Это голос родины: «Аф-ри-ка!»,
Это голос джунглей: «Помни нас, оставленных!»,
Это голос мамы: «Спи, детеныш, маленький».
Помни слово: «Аф-ри-ка!», –
Это вечных странствий песня,
если ты не стал невольником судьбы.






            *   *   *
                                                 Юрию Крупе

Что осталось от дома моего? 
Ветка на ветру,
                           птица на лету.
Дерево поздно цвело в том году. 
Акации свет, будто снег в вышине, 
выкрасил в белую краску рассвет. 
Нет ни окон, ни стен,
только старый порог, 
окаянная дверь
стала тенью теперь. 
Я пришел, я устал,
я хочу отдохнуть... 
Только птица поет чью-то песнь,
не мою.


В МОЕМ ГОРОДЕ ДОЖДЬ

В моем городе лето
розовым светом разлито,
дышит влажностью город,
палисадники зеленью сшиты.

В моем городе ливень,
и по улицам длинным
пляшут струи-стрекозы,
отходя от ночного наркоза.

В моем городе утро
фонари погасило,
только шины в машинах
всё шипят мне по-польски…

МИХАЛЕВИЧ-КАПЛАН, Игорь, Филадельфия.
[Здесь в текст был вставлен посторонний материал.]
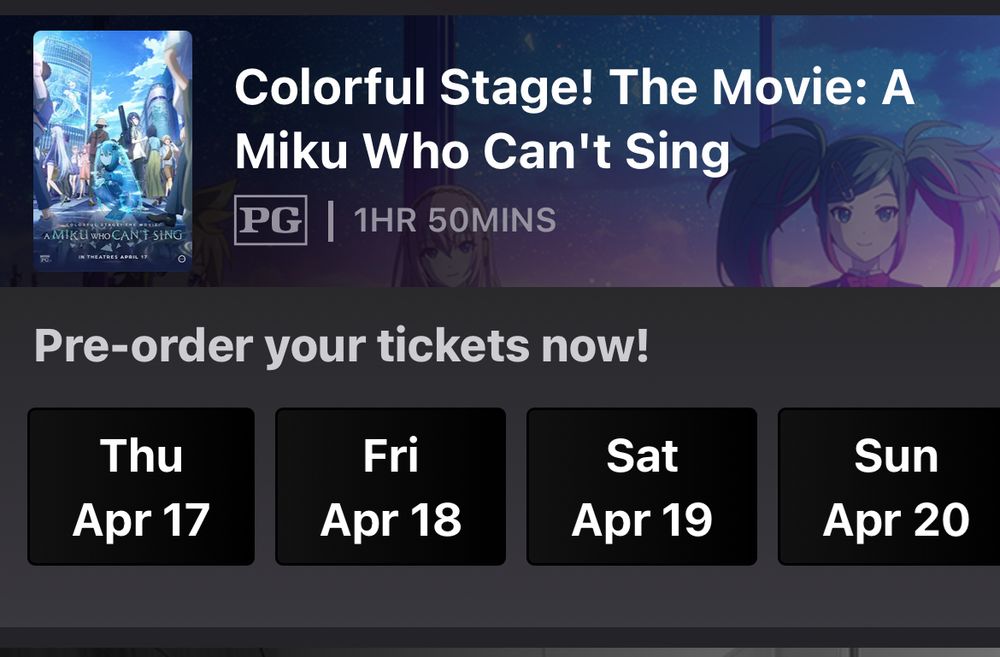
Task: Select the Sun Apr 20 date
Action: pyautogui.click(x=890, y=486)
Поэт, переводчик, издатель. Родился в 1943 г. в г. Мары, Туркменистан. Жил во Львове. На Западе с 1979 года.   Редактор литературного ежегодника "Побережье" и основатель изд. "Побережье". Автор шести книг. Стихи, проза и переводы вошли в антологии и коллективные сборники: "Триада", 1996;  "Строфы века-II. Мировая поэзия в русских переводах ХХ века", М., 1998; "Библейские мотивы в русской лирике ХХ века", Киев, 2005; "Современные русские поэты", М., 2006; "Украина. Русская поэзия. ХХ век", Киев, 2008 и мн. др.